The output should consist solely of the lines running from the one that contains "Task: Click the 'PDF File' group label" through the end of the records below, copied exactly.

START Source data

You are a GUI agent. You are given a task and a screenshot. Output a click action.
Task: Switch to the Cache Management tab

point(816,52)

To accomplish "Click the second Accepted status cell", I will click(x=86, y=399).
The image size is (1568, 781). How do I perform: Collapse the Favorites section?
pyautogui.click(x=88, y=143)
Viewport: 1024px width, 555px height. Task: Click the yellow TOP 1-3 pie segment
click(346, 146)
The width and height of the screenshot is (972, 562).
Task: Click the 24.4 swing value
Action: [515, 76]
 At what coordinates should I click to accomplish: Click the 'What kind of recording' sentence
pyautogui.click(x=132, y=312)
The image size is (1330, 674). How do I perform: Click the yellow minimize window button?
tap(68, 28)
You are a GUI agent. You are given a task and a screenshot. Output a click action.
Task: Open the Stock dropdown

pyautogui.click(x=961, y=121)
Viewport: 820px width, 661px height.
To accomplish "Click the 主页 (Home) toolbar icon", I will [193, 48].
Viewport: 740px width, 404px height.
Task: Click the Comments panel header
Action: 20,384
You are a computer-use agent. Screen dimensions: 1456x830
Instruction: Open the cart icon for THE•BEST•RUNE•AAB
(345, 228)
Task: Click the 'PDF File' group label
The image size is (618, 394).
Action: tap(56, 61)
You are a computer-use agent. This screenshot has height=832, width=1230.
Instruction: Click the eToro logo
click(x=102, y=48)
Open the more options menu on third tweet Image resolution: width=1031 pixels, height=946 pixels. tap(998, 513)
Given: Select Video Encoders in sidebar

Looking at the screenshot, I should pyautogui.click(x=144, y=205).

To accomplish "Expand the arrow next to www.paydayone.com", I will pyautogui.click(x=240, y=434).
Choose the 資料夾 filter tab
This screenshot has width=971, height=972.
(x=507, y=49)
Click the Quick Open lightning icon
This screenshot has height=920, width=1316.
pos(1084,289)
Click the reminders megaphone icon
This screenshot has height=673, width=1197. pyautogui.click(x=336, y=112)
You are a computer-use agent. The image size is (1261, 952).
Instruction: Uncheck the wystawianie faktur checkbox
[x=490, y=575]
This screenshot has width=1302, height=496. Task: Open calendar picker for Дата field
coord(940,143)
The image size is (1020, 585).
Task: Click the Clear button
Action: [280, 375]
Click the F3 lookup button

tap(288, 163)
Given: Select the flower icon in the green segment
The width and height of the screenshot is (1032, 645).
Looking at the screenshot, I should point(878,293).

END Source data

# Exercise result
Task: Click the 'PDF File' group label
The image size is (618, 394).
Action: tap(56, 61)
You are a computer-use agent. This screenshot has height=832, width=1230.
Instruction: Click the eToro logo
click(x=102, y=48)
Open the more options menu on third tweet Image resolution: width=1031 pixels, height=946 pixels. tap(998, 513)
Given: Select Video Encoders in sidebar

Looking at the screenshot, I should pyautogui.click(x=144, y=205).

To accomplish "Expand the arrow next to www.paydayone.com", I will pyautogui.click(x=240, y=434).
Choose the 資料夾 filter tab
This screenshot has width=971, height=972.
(x=507, y=49)
Click the Quick Open lightning icon
This screenshot has height=920, width=1316.
pos(1084,289)
Click the reminders megaphone icon
This screenshot has height=673, width=1197. pyautogui.click(x=336, y=112)
You are a computer-use agent. The image size is (1261, 952).
Instruction: Uncheck the wystawianie faktur checkbox
[x=490, y=575]
This screenshot has width=1302, height=496. Task: Open calendar picker for Дата field
coord(940,143)
The image size is (1020, 585).
Task: Click the Clear button
Action: [280, 375]
Click the F3 lookup button

tap(288, 163)
Given: Select the flower icon in the green segment
The width and height of the screenshot is (1032, 645).
Looking at the screenshot, I should point(878,293).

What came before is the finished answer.